Work order - Return all the entries. Match them word for word.

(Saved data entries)
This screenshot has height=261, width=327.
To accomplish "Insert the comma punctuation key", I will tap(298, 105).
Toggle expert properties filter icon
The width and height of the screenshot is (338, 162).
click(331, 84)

Solution to the exercise -
This screenshot has height=261, width=327.
To accomplish "Insert the comma punctuation key", I will tap(298, 105).
Toggle expert properties filter icon
The width and height of the screenshot is (338, 162).
click(331, 84)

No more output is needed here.